### Aim of the exercise
Nothing but the lines from the one containing "Given: Click the 1217 tariff legend item" to the end of the records that follow should be transcribed, each exactly, with the pictures left out.

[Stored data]

=======

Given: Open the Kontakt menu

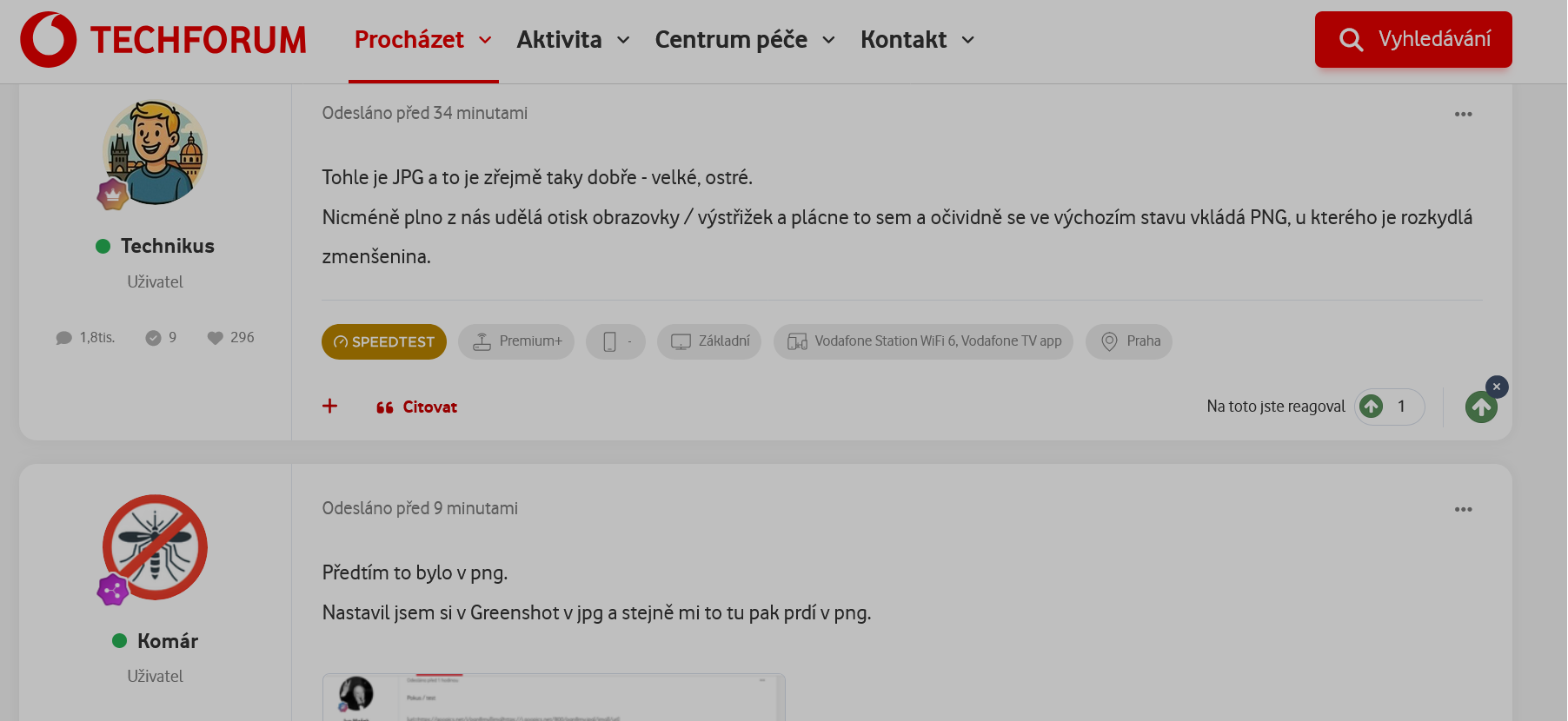Looking at the screenshot, I should point(917,40).
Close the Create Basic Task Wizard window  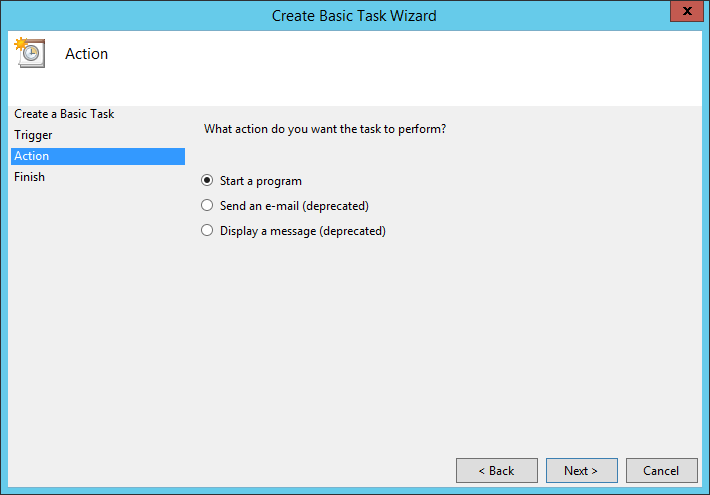click(686, 11)
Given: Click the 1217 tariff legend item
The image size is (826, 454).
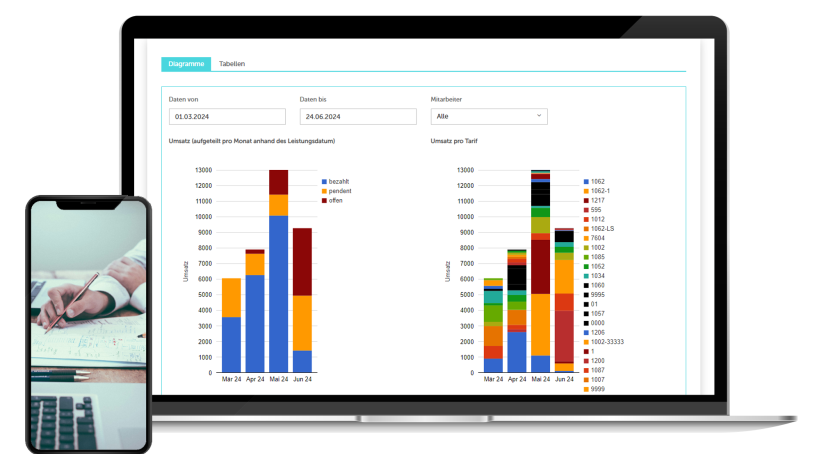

=======

### Response box
Given: Click the 1217 tariff legend item
The image size is (826, 454).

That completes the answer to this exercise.